Effective adaptation planning and decision-making needs to balance multiple, often competing factors. Actions to address near-term priorities need to avoid locking in systems and behaviour that might be maladaptive, increassing risks in the medium to long term. Conversely, actions to address future risks need to be acceptable and feasible given existing social and economic contexts. The priorities of different stakeholders need to be balanced, and agreement achieved between diverse groups, often with competing interests. The need for adaptation to consider scientific information relating to specific future risks and impacts needs to be balanced against the need for local stakeholders to have ownership of adaptation actions.

To address these tensions, we advocate a strong emphasis on the genuine ‘co-creation’ of adaptation responses, by bringing together relevant stakeholders for collaborative decision-making. The goal is to ensure that those whom adaptation is intended to benefit have ownership of the adaptation process, and are in the driver’s seat when it comes to decision-making. These actors will take decisions that are informed by scientific and technical information, packaged in a way that is relevant, understandable and actionable. This process of co-creation may involve direct decision-making at the community level, or decision-making at higher levels of governance that effectively integrates the voices of local communities and other stakeholders. Critically, those affected by adaptation decisions need to be involved from the outset, including in the identification of the challenges that adaptation is intended to address.
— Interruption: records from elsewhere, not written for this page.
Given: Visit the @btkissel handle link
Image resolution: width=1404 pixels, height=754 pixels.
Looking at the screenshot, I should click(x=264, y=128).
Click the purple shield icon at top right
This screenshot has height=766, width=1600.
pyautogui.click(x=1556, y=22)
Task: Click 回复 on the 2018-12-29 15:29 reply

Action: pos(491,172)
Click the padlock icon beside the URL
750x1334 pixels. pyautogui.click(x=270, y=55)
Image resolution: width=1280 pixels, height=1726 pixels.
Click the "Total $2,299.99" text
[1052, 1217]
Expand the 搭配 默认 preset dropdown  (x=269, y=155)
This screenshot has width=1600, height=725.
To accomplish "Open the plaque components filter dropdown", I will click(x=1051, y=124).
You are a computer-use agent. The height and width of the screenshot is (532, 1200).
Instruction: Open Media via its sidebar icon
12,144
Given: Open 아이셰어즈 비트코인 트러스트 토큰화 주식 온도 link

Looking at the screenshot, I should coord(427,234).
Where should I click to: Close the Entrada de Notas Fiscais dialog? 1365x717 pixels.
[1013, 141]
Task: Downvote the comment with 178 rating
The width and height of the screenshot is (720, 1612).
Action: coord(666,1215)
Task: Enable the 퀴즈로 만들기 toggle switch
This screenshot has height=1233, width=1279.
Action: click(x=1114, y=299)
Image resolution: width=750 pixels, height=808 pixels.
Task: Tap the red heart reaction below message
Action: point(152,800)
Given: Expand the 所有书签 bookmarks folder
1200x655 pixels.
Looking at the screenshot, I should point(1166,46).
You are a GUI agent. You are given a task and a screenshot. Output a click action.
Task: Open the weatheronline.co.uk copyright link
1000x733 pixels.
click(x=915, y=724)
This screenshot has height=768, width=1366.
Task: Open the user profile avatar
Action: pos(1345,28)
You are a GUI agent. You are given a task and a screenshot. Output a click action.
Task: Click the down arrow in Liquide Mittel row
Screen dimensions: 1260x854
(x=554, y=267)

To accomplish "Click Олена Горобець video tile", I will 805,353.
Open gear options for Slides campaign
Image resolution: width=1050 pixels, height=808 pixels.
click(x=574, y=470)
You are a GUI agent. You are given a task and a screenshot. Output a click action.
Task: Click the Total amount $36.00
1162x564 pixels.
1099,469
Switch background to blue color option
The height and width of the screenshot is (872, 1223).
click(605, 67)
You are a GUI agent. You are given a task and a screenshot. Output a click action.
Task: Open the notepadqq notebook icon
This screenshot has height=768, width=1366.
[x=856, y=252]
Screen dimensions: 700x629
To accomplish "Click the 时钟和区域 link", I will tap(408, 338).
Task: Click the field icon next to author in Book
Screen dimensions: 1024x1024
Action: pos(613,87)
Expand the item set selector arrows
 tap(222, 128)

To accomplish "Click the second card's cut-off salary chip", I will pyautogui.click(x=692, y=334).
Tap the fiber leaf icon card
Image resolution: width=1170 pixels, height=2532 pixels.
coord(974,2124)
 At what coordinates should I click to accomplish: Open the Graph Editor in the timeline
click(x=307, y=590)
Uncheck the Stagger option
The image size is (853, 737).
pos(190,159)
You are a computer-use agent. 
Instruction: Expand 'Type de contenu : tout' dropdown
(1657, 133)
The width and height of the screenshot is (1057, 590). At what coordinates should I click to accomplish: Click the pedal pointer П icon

We also advocate a focus on transformational adaptation that looks beyond the preservation of ‘climate proofing’ of existing systems through incremental changes (e.g. more irrigation, higher flood defences). Such approaches may be sufficient in some contexts, but are likely to become increasingly unviable as the world warms and climate change impacts intensify. Transformational adaptation becomes relevant when existing systems and practices become physically or practically unviable as a result of changes in climatic, environmental or other conditions. In such contexts, phased transitions from incremental to transformational adaptation can be pursued, facilitated by the identification of thresholds beyond which transformational adaptation is imperative or desirable, and the use of climate and other information to assess proximity to these thresholds.

Garama has supported adaptation decision-making processes in Nepal through its transitional support to the National Climate Change Support Programme, with Landell Mills. We have developed approaches for understanding decision-making processes in relation to adaptation through our work on the CAMELS framework with IIED, and our recent review of support for local adaptation governance for the OECD.